Satellites now in orbit have been designed to carry a bit more fuel in their tanks for use when they get old, to propel them into an orbit where they will re-enter the atmosphere and burn up within 25 years or so.īut because the current standards for being a good space neighbor by taking out your garbage are guidelines rather than mandates, there's nothing in place now to prevent the owner of a communications satellite from using that last bit of fuel to reboost its orbit and add more years to its longevity. Time is also a factor that can work against proper disposal of satellites nearing the end of their lives. It was the second time in three weeks ISS had to sidestep space junk.Įverything that gets shot into low Earth orbits eventually becomes junk - even, one day, ISS itself. In early April, according to news reports, the International Space Station (ISS) had to change position to avoid a space debris field of parts from an old Ariane 5 rocket launched by the European Space Agency that came within 1,000 feet of the station. "How do we bring the discussion to a subset of solutions we can ultimately implement?" "I saw a need in the space community, with my systems engineering background, to walk people through the thought processes of how you apply a systems engineering approach to policy questions," Percy says. "Investigation of National Policy Shifts to Impact Orbital Debris Environments" is published in Space Policy.

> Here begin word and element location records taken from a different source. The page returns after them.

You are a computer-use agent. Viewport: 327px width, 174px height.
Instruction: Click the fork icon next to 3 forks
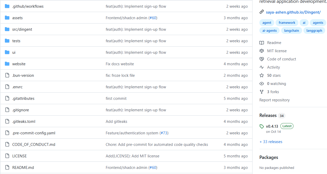261,92
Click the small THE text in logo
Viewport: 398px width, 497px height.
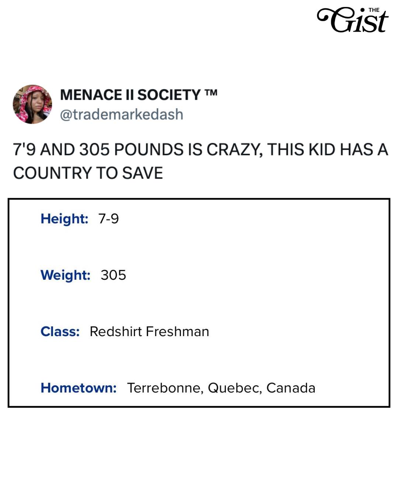coord(374,10)
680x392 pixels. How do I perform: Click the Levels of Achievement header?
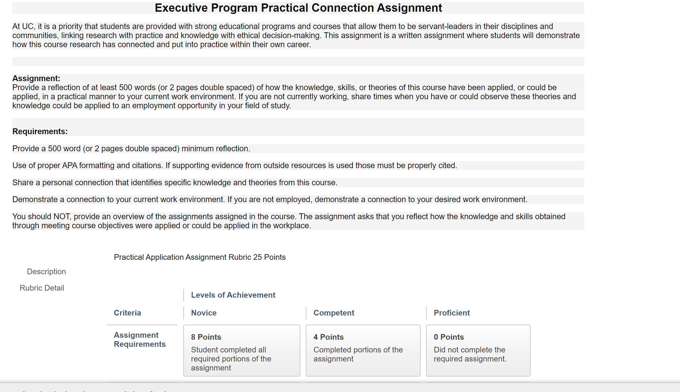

Brian Landrum, of a paper that outlines methods and policies that could be employed to mitigate space debris. Percy is the primary author with his advisor, UAH Mechanical & Aerospace Engineering professor D. "Debris is the hot topic that nobody wants to touch," says Tom Percy. The biggest-sized junkyard in the world orbits it, and a University of Alabama in Huntsville (UAH) aerospace systems engineering graduate student says it's time to get active about reducing the debris field before we reach a tipping point beyond which we may not be able to do much.